In 2012, I documented my mom, Terry Abrams, as she became the first woman to complete a Triple Badwater. Let me back up. I come from an ultrarunning family. My grandpa ran, and my mom went nuts with running. I started running at age five and was perfectly content with 5ks, and maybe the occasional marathon. I swore I’d never want to run an ultra, but I love to crew them. In 2012, it was the third time I’d crewed my mom in the desert. Each time she added one more crossing to the mix, and eventually she’d done this epic thing: run 449 miles in Death Valley in July and summit Mt. Whitney twice in the middle of it.
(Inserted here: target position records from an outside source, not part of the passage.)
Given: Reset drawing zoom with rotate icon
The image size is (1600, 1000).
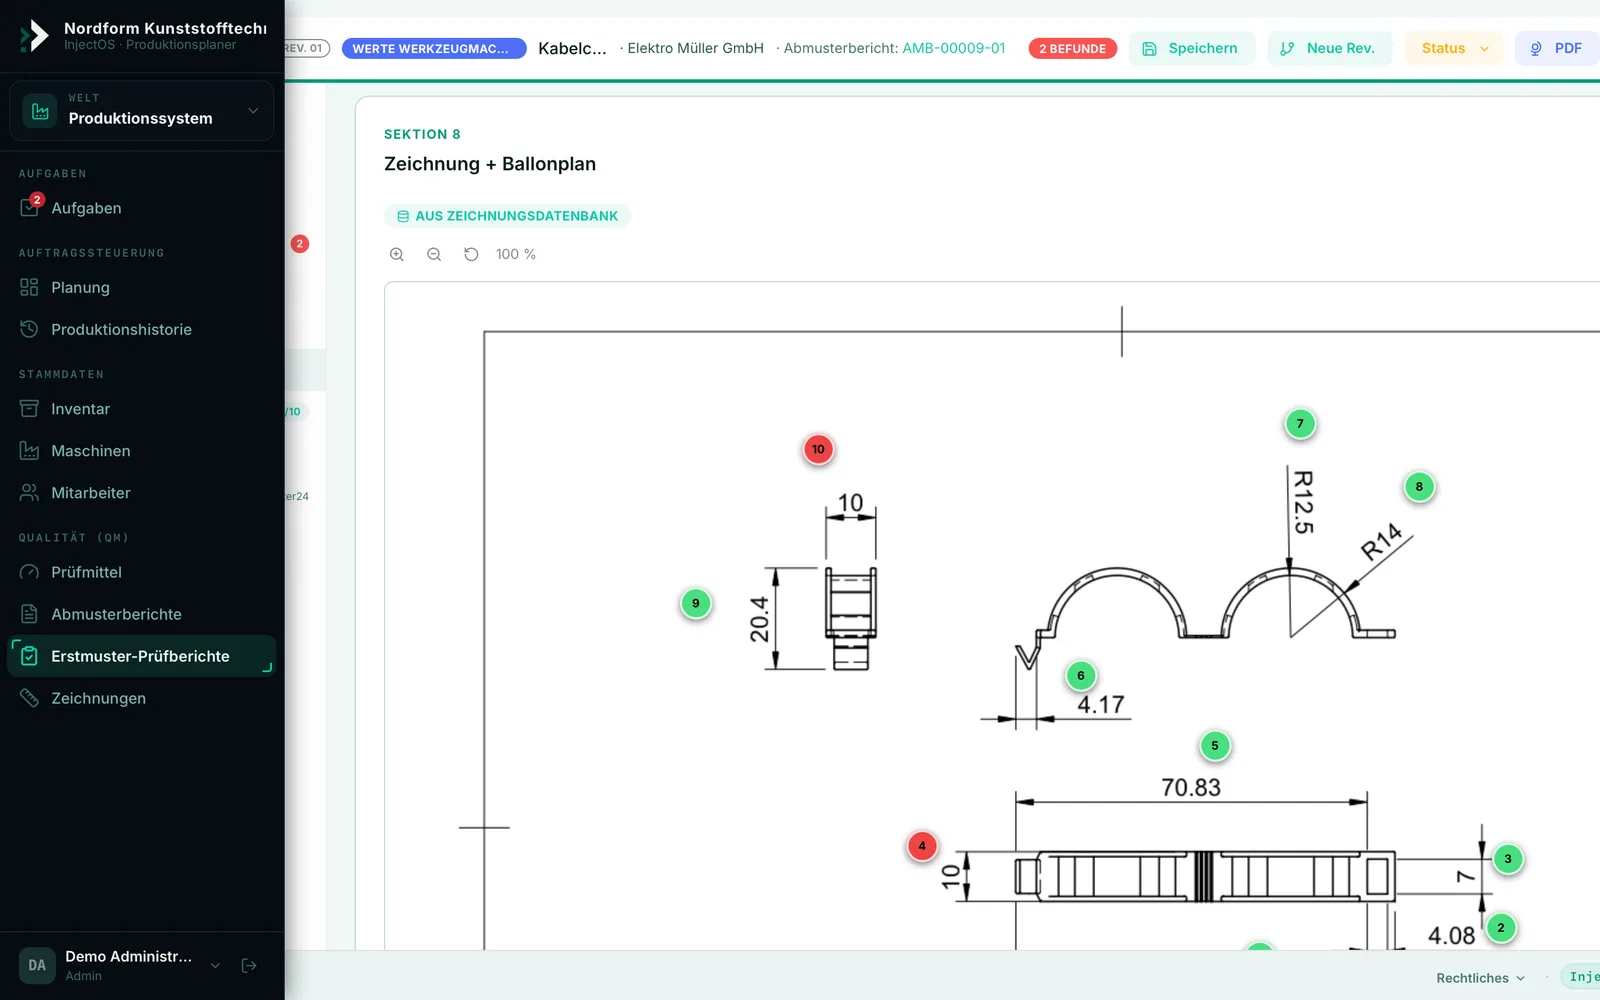Looking at the screenshot, I should click(471, 254).
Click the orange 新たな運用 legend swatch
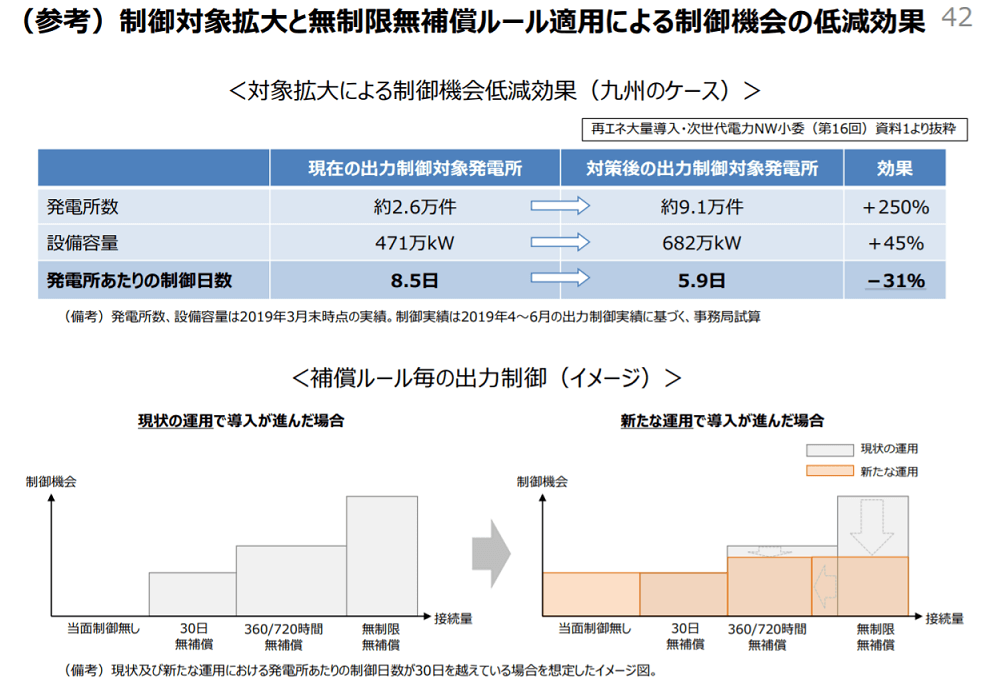The height and width of the screenshot is (681, 989). pyautogui.click(x=828, y=471)
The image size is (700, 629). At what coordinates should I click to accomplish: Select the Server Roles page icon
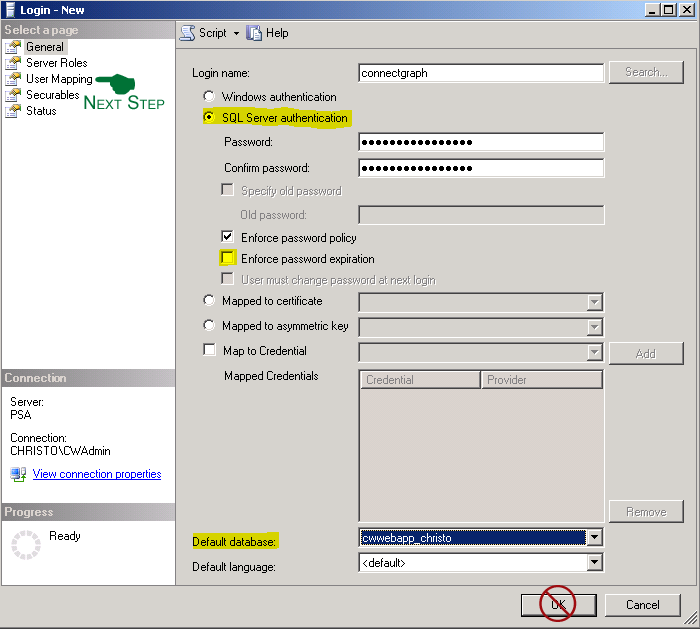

How was I going to be able to tell this story? And then this dumb lightbulb went off in my head. I’ll just run a 100-miler, so I know how she felt. The problem is, my mom makes things look easier than they are. She’s got a mind that will endure pain and all the mental things of an ultra. I didn’t know that was a thing you needed in order to finish. But that’s just one of the many things I would learn as I went.
Without telling anybody, I entered the lottery for the 2013 Wasatch and got in. I had crewed my mom there three times prior, so I was familiar with it. I had seen her finish. I could do it too, right? I finished my first 50k that June, my first 50-miler that July, and headed to Wasatch to nab a 100-miler finish in September.
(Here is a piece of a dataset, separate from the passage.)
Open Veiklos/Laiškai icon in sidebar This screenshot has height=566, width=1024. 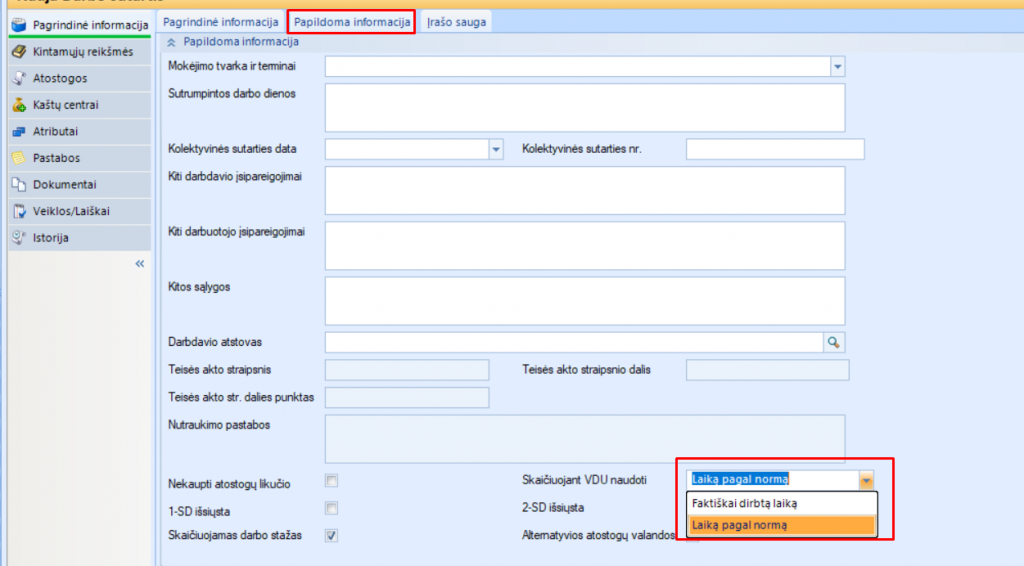click(18, 211)
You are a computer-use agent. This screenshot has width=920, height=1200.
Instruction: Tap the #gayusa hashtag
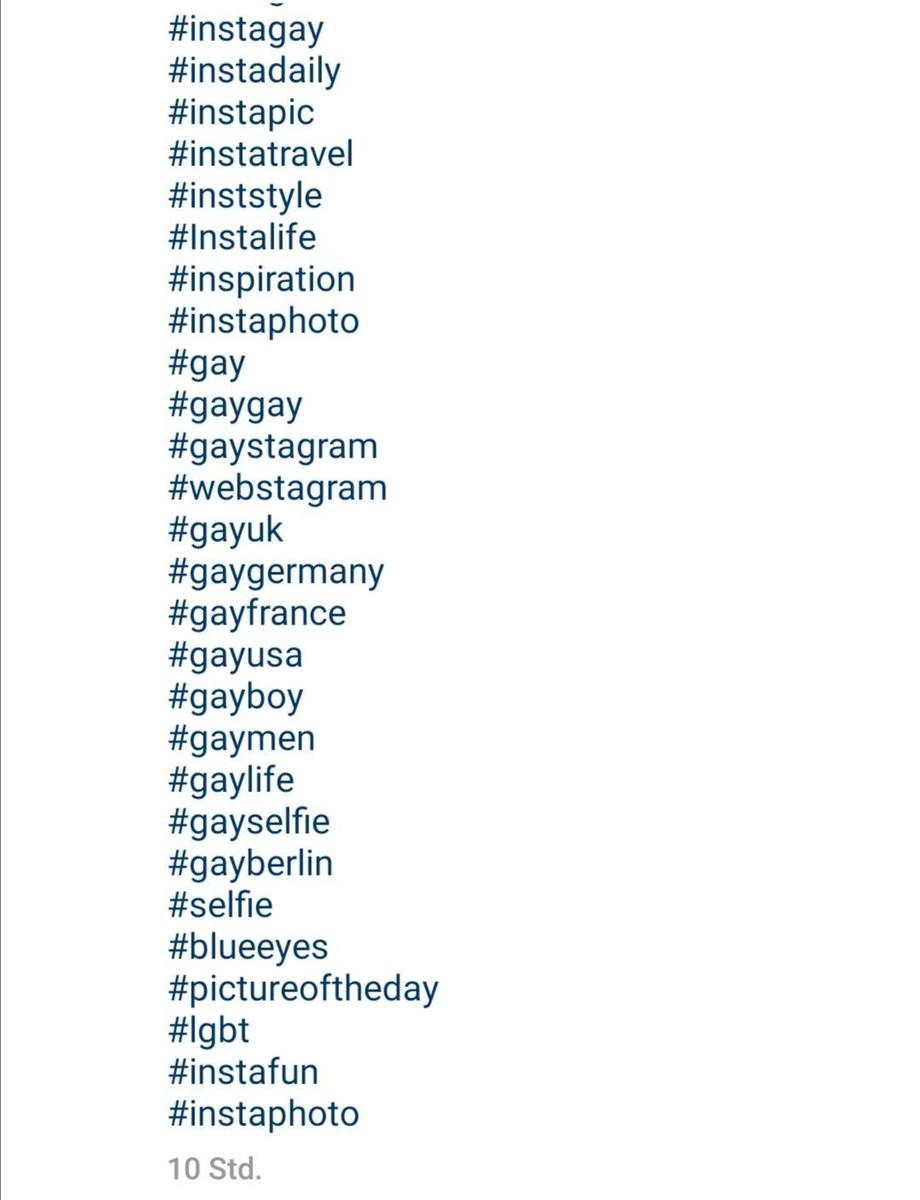coord(235,656)
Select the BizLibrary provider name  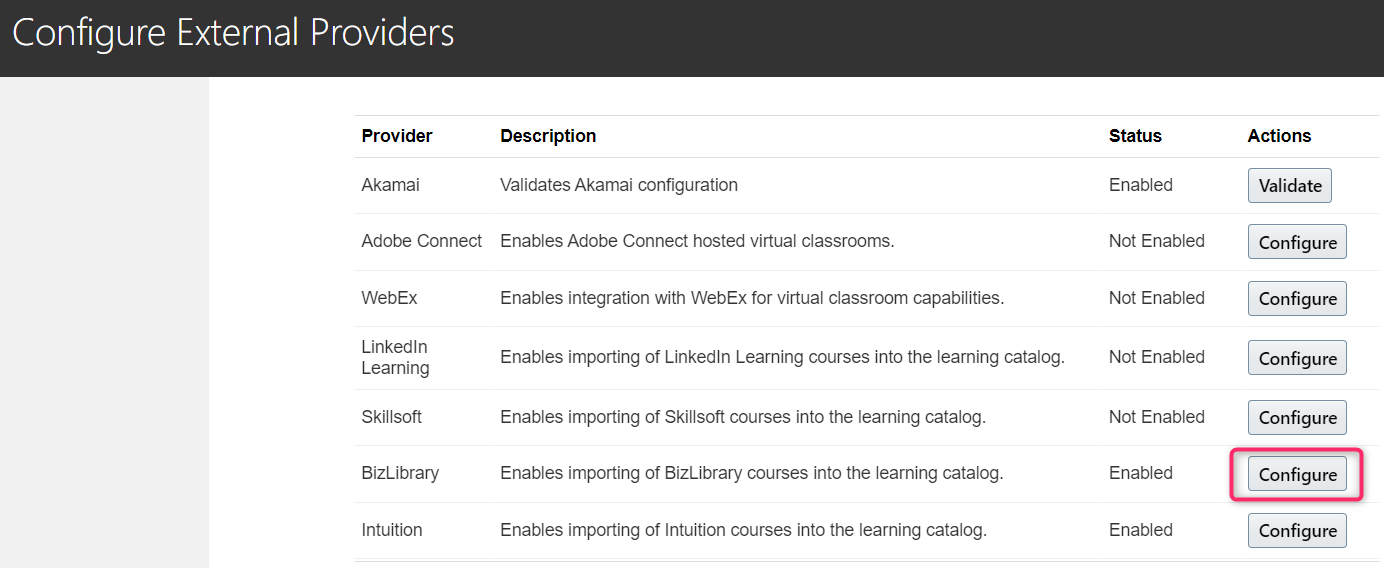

Needless to say, I DNFed. I got nauseated, and my feet hurt in a way I hadn’t learned to cope with yet. This would happen five more times until I emailed Karl Meltzer and basically spent the next year wasting his time. Then I showed up to my seventh start line at Orcas Island 100 and proceeded to barf all over the island.
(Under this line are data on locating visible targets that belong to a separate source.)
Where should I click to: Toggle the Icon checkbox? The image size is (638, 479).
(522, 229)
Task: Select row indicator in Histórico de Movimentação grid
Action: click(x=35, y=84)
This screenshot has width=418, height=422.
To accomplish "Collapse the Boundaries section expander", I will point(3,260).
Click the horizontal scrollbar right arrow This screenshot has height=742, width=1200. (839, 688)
This would begin my Facebook saga. I would develop a pattern of letting everyone know I’m running a 100 miler, followed by the next day of explaining why I dropped out. The emotions would vary, but be a mix of apology/denial/sadness/frustration.
I had developed this “out” with nausea. Granted, I had puked at one or two of these things, but for the most part, I was letting burps and a queasy stomach dictate the entire race. I would come to fear it, but by number 12 I had learned to burp and ignore. What was taking me out time after time was my own dumb brain. I would get frustrated chasing cutoffs or be bummed because I was so far in the back of the pack. In these moments I would rationalize the failure, and by the next aid station I’d either time out or drop out.
Attempts number nine and ten found me back at Mountain Lakes and Rio Del Lago.
After a DNF at Cascade Crest 100 in 2017, I cut Karl loose and tried to sort out what the heck I was doing.But at work, my colleagues had made their own list called, “Didn’t Even Try.” People weren’t seeing me as a quitter even though that’s all I was feeling. They weren’t counting the DNFs – they were counting the multiple times that I toed the start line.
Eventually, my dearest friend Maudie signed up to run the Badger Mountain 100-miler with me. Maudie kept my head in the game so I never went to a place dark enough to make me want to quit. I would say it out loud more out of habit than anything else, but I knew 60 miles in that I was finishing. After 80 miles I was over it, but still wasn’t planning on quitting. I fell apart almost 90 miles in with my blisters splitting open, making every single step the grossest pain you could feel. With 4.5 miles to go, Maudie and I got snippy with each other, and then we got up and over that last little mountain with 35 minutes to spare, finishing in 31 hours and 24 minutes.
How do you thank people for sticking by you for so long? How do you thank people for overlooking the 11 failures and seeing only one success? If there’s anything to take away from this, I’d say: Learn from your mistakes faster. And maybe don’t turn your back on something you want, no matter how many tries it takes.